● **Exercise objective**
Filter the stored data and copy out every line that contains the string "Snow".

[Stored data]

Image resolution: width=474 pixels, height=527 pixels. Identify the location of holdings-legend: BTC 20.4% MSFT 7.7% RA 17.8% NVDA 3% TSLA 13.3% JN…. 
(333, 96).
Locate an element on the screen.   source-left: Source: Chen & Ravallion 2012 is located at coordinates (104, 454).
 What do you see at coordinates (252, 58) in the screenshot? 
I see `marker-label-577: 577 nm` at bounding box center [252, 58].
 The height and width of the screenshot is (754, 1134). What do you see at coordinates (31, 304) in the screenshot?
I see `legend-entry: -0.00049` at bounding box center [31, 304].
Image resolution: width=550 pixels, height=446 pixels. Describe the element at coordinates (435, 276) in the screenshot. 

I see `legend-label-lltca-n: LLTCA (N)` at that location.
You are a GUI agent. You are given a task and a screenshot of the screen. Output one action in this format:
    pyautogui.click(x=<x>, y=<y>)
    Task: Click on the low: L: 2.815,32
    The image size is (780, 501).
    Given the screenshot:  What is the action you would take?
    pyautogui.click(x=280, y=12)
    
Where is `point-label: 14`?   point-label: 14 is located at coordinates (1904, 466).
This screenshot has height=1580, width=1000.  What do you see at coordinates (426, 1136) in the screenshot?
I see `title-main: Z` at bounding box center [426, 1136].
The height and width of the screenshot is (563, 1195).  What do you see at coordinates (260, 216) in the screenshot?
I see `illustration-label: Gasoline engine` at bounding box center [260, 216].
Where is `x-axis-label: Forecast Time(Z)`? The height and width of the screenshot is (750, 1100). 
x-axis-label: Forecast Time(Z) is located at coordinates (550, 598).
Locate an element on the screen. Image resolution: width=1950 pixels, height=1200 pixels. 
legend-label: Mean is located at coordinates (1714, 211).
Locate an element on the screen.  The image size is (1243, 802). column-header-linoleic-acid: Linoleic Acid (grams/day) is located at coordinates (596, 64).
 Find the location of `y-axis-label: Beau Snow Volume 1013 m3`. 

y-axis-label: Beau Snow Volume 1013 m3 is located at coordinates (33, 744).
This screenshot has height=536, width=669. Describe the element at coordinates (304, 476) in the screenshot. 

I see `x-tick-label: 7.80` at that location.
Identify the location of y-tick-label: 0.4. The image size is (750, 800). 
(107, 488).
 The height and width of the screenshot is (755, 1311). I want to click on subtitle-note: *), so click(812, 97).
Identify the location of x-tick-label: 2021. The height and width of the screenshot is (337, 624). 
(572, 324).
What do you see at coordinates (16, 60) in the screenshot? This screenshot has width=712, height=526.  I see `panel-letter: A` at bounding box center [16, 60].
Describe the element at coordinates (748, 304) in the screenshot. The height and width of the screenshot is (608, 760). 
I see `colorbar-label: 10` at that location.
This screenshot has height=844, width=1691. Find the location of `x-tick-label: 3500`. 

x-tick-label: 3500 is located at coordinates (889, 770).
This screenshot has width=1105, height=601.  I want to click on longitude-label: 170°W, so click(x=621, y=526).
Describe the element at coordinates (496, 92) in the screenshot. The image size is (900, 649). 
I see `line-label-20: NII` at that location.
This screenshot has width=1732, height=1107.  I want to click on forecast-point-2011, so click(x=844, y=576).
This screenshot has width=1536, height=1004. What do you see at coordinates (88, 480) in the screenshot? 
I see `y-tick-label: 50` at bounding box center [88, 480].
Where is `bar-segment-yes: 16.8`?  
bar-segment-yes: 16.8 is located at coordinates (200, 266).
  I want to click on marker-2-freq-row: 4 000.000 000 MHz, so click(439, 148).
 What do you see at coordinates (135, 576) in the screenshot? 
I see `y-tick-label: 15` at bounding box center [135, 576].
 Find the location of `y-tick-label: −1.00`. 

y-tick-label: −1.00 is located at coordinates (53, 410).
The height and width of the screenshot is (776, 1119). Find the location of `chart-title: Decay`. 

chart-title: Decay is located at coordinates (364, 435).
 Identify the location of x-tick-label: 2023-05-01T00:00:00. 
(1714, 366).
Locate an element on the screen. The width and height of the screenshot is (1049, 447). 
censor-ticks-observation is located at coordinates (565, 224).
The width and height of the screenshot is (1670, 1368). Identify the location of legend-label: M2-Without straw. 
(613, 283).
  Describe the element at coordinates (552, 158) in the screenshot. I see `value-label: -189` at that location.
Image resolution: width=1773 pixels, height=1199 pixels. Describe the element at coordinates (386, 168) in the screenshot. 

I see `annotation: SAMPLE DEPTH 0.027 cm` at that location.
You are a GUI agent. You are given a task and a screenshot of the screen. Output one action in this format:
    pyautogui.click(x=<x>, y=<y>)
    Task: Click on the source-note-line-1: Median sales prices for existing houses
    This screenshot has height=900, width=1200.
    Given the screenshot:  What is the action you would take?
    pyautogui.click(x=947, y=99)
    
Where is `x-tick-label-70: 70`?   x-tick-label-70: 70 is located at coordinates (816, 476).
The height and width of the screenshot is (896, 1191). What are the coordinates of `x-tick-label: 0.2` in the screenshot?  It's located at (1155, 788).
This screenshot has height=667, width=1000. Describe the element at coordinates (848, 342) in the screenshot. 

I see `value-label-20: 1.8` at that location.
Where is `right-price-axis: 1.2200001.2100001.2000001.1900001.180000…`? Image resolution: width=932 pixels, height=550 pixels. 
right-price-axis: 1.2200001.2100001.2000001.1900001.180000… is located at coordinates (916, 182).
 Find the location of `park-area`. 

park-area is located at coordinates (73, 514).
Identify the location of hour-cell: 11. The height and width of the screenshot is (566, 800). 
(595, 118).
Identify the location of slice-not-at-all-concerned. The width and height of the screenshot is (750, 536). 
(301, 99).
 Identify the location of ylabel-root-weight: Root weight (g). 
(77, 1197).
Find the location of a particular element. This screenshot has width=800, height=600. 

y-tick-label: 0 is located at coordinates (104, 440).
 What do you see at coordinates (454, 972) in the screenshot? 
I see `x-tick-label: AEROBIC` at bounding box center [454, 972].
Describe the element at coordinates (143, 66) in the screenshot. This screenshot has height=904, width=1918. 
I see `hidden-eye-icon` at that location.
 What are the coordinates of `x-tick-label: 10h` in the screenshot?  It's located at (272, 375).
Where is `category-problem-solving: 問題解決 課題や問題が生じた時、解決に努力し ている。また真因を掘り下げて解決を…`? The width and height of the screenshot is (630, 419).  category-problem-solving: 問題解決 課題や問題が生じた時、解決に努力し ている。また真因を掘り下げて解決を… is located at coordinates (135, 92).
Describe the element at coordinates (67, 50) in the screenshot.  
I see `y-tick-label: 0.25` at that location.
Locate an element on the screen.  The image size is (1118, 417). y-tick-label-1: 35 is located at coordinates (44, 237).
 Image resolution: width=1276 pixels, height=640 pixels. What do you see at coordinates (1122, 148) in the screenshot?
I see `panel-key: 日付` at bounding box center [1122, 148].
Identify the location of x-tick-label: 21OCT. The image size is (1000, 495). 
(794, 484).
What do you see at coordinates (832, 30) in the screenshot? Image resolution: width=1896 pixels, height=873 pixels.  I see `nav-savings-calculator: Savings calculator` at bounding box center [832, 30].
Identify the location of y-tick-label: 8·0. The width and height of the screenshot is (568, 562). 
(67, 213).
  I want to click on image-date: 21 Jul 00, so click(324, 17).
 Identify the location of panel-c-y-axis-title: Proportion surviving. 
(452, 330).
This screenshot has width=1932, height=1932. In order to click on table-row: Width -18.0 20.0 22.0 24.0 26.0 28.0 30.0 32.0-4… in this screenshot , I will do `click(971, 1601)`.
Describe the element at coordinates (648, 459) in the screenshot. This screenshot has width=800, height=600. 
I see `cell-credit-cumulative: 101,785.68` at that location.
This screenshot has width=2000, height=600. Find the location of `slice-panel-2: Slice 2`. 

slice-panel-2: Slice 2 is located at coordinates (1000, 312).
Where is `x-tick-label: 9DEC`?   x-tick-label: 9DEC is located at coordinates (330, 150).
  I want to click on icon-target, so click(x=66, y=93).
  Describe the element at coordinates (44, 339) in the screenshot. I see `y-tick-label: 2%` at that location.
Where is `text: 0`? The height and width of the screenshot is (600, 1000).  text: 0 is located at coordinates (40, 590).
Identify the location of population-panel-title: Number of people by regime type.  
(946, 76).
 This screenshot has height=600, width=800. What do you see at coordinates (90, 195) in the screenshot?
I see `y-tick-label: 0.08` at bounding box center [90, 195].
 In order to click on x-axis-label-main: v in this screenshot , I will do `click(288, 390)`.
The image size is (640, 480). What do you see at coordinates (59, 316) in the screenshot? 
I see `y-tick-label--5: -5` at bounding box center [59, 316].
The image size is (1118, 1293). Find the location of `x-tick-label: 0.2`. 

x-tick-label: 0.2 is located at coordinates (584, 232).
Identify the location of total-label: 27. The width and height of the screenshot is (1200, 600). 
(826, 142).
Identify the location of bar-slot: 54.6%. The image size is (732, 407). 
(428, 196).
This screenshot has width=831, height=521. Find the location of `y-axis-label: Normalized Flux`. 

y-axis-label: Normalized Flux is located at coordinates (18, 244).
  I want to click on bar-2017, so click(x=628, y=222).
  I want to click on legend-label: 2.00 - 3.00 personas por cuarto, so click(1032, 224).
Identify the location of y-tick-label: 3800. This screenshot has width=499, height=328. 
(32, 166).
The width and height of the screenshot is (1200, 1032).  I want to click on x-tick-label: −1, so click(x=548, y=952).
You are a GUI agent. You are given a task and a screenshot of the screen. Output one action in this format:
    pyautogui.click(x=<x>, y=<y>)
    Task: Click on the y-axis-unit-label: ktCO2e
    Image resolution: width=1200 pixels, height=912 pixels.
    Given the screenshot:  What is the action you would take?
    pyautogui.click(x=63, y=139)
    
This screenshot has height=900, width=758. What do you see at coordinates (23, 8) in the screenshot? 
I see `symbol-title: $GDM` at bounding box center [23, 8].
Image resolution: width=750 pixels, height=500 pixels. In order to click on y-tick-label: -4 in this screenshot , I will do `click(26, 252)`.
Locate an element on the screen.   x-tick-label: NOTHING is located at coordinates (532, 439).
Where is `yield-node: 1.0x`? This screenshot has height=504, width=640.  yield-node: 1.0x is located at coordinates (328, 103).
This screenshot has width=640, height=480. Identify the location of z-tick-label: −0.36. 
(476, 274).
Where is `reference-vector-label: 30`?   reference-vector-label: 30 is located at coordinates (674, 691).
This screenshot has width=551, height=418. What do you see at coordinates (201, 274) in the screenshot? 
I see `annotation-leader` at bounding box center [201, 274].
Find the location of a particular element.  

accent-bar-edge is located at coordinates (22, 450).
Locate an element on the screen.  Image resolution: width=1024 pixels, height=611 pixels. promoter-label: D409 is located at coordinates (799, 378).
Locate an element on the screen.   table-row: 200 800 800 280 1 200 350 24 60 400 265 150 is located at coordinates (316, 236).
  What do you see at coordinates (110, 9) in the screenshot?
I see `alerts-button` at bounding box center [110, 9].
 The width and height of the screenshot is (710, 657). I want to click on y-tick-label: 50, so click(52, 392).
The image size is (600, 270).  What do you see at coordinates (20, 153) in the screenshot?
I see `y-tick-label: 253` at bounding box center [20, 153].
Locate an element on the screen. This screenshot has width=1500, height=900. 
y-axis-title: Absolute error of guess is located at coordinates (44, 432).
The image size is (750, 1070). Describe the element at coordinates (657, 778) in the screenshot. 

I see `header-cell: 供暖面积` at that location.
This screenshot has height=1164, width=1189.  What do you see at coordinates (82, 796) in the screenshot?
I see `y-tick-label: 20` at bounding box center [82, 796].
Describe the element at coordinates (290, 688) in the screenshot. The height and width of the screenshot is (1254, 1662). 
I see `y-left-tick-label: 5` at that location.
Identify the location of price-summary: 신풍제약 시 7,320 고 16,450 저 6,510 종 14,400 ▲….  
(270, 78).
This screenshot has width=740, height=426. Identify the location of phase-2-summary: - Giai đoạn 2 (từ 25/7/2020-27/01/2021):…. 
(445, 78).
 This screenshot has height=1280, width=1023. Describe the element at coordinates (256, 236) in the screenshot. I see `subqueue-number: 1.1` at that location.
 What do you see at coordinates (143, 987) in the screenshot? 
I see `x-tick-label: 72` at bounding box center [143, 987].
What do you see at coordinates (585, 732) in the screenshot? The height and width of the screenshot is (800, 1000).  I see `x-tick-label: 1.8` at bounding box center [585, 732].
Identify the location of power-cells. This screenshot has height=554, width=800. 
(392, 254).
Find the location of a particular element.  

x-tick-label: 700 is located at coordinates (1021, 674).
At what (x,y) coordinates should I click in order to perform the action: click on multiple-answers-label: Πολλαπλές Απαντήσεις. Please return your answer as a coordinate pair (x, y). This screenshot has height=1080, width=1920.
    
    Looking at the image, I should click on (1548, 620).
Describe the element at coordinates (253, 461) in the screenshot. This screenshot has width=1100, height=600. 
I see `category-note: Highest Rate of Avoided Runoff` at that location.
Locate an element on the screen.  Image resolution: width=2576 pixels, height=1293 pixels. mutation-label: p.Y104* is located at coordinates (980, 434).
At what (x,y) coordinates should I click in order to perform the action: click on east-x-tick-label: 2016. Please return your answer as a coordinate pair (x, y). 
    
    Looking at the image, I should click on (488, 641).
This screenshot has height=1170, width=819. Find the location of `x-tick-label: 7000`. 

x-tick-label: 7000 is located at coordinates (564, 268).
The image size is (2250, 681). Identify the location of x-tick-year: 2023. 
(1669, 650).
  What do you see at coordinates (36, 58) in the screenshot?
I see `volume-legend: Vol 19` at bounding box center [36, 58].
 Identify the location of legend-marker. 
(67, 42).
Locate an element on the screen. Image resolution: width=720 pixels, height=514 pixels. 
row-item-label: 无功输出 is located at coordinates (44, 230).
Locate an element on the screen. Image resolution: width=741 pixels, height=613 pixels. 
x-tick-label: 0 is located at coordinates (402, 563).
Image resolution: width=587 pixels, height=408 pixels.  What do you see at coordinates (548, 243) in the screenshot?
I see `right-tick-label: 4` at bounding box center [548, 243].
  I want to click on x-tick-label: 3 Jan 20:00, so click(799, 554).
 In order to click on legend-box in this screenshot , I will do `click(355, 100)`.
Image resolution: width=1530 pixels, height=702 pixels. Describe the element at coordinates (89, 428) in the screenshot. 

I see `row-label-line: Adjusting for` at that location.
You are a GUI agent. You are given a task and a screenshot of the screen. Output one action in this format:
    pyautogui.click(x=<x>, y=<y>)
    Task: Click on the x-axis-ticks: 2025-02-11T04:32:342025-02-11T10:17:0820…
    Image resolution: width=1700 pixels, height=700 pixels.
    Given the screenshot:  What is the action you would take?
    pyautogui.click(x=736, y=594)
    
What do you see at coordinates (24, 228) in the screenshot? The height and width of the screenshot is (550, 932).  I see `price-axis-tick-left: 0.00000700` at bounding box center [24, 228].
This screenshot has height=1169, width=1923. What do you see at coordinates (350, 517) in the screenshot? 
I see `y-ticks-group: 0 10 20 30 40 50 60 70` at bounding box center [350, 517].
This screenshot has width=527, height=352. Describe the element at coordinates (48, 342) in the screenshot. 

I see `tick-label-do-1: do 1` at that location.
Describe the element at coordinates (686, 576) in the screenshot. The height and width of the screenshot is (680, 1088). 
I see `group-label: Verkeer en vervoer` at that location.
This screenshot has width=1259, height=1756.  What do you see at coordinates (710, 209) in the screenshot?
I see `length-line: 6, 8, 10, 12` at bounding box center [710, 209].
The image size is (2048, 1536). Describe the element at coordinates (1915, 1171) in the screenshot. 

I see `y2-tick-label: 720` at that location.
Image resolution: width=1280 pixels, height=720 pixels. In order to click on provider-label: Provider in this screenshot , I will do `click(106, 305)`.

● **Output**
 Find the location of `y-axis-label: Beau Snow Volume 1013 m3`. 
y-axis-label: Beau Snow Volume 1013 m3 is located at coordinates (33, 744).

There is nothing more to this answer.